**Work order**
Copy, from the data below, every line that has "text" in it.
Data excerpts below:
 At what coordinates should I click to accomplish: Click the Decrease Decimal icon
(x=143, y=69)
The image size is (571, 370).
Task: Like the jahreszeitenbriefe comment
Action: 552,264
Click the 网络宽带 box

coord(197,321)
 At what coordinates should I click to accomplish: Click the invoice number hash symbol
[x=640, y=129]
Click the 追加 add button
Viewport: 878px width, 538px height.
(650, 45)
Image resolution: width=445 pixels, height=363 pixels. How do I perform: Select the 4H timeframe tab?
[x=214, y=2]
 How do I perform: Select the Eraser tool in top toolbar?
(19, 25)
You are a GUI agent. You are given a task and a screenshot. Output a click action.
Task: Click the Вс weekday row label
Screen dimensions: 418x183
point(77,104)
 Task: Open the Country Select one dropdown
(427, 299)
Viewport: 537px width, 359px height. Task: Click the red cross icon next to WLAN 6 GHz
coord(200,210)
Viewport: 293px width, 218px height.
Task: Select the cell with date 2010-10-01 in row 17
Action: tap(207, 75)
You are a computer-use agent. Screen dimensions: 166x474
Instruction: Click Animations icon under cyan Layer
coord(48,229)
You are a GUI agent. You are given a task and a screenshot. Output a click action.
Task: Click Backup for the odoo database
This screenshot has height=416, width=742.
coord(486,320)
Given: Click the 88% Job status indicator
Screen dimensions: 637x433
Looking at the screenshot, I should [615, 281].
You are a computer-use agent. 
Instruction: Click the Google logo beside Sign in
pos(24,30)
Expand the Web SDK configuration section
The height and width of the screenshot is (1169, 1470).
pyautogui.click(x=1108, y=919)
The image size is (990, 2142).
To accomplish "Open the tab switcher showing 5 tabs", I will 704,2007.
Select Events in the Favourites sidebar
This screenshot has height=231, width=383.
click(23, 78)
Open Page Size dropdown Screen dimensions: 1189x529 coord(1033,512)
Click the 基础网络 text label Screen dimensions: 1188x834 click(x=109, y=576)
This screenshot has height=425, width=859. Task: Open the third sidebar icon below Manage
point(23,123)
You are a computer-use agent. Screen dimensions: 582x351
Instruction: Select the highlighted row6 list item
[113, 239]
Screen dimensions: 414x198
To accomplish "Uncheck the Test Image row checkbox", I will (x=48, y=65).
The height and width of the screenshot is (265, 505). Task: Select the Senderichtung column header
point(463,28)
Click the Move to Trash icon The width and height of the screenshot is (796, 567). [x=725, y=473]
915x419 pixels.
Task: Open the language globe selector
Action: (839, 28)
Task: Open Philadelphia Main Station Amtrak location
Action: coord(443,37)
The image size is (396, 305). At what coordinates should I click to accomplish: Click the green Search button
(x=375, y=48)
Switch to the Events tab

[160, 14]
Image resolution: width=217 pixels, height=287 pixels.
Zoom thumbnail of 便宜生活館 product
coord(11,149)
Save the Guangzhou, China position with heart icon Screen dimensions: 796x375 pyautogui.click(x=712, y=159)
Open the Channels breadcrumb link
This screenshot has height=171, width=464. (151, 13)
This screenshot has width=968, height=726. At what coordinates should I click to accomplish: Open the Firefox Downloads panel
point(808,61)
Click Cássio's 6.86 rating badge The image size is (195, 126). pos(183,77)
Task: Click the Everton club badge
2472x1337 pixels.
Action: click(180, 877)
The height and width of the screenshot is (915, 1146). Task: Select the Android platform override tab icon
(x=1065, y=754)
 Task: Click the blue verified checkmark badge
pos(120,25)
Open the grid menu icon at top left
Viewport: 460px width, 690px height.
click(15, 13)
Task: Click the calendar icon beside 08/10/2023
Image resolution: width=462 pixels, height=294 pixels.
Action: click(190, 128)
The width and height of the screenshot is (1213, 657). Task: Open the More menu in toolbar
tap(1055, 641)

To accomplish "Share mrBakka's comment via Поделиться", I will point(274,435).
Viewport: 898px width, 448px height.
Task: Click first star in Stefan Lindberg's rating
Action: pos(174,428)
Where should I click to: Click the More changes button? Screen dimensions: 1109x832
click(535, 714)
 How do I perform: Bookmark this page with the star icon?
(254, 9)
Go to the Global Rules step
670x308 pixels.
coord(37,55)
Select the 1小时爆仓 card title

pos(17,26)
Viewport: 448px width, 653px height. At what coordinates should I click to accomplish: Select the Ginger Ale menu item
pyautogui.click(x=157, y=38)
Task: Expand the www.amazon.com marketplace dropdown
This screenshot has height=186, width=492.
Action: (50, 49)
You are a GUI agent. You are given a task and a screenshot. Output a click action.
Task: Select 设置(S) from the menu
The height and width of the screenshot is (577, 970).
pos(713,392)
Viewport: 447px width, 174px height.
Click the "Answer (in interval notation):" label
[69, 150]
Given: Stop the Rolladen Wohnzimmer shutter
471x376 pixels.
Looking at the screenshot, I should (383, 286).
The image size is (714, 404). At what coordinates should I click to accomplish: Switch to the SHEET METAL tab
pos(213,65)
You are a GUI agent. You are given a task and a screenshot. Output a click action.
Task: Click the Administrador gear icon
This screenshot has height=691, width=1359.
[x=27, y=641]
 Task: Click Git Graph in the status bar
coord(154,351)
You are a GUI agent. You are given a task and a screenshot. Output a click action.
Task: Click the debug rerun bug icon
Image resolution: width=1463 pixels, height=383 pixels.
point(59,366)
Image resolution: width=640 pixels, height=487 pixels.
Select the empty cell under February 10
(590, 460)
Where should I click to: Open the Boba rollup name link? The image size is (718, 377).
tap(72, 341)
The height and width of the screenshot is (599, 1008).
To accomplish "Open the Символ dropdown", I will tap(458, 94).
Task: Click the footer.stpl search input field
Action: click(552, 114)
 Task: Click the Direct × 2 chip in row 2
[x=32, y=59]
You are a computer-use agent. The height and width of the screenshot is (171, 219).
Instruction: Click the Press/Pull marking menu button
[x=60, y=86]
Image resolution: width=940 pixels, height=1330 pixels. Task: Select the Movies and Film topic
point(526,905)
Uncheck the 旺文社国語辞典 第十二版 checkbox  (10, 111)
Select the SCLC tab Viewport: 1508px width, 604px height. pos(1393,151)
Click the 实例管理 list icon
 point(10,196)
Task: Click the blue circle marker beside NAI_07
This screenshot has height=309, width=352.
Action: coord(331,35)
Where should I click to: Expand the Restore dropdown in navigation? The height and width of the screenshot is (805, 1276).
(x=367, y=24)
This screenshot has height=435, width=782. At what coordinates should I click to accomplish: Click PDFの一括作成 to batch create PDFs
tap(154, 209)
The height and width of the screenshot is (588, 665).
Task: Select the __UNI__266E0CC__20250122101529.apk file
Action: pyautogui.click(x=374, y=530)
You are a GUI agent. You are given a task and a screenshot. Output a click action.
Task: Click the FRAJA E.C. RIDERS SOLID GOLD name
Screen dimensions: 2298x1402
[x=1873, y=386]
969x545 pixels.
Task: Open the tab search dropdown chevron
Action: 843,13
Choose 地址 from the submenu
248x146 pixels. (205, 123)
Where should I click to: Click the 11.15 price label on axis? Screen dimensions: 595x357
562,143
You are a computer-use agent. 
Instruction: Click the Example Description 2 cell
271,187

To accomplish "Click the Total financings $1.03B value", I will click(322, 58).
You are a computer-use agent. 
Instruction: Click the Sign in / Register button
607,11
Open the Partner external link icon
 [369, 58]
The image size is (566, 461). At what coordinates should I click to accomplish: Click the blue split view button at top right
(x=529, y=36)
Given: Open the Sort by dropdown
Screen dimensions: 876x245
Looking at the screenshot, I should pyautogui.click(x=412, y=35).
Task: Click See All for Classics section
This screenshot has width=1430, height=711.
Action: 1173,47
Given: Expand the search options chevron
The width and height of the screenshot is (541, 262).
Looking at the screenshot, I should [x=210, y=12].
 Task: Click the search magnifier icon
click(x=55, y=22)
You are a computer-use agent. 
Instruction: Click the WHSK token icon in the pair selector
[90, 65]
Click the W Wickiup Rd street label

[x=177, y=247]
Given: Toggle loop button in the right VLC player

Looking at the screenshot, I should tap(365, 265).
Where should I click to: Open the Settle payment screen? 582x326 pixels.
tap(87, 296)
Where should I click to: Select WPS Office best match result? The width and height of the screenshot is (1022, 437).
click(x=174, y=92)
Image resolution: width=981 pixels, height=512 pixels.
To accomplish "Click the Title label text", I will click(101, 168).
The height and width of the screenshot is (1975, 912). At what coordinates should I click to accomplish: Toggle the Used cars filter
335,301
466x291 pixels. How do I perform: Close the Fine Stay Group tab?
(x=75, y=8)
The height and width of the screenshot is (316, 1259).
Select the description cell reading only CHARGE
End of Data excerpts.
**Reply to the task**
Click the 基础网络 text label Screen dimensions: 1188x834 click(x=109, y=576)
To accomplish "Click the Title label text", I will click(101, 168).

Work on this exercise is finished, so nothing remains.